Mississippi Governor Phil Bryant, a
Republican, was honored last week for signing a so-called religious
freedom bill into law.
The legislation, House Bill 1523,
protects individuals – a broad category which includes certain
businesses – who act on their religious objections to marriage
equality and transgender people. It protects people who believe that
“sexual relations are properly reserved” for married heterosexual
couples and that a person's sex is “objectively determined by
anatomy and genetics at time of birth.”
Opponents argue that the law sanctions
discrimination against the LGBT community.
Tony Perkins, president of the
Christian conservative group Family Research Council (FRC), presented
Bryant with its first ever “Samuel Adams Religious Freedom Award”
at its Watchmen on the Wall conference for signing House Bill 1523.

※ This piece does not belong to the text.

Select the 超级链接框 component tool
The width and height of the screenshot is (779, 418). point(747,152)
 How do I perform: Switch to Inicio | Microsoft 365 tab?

In accepting the award, Bryant praised
Perkins for his leadership and recalled how “all of the secular
progressive world had decided that they were going to pour their
anger” out on him for backing the legislation.
“They don't know us very well, do
they?” he
rhetorically asked. “They don't know that Christians have been
persecuted throughout the ages. They don't know that if it takes
crucifixion, we will stand in line before abandoning our faith and
our belief in our Lord and Savior Jesus Christ. So, if we are going
to stand, now is the time and this is the place.”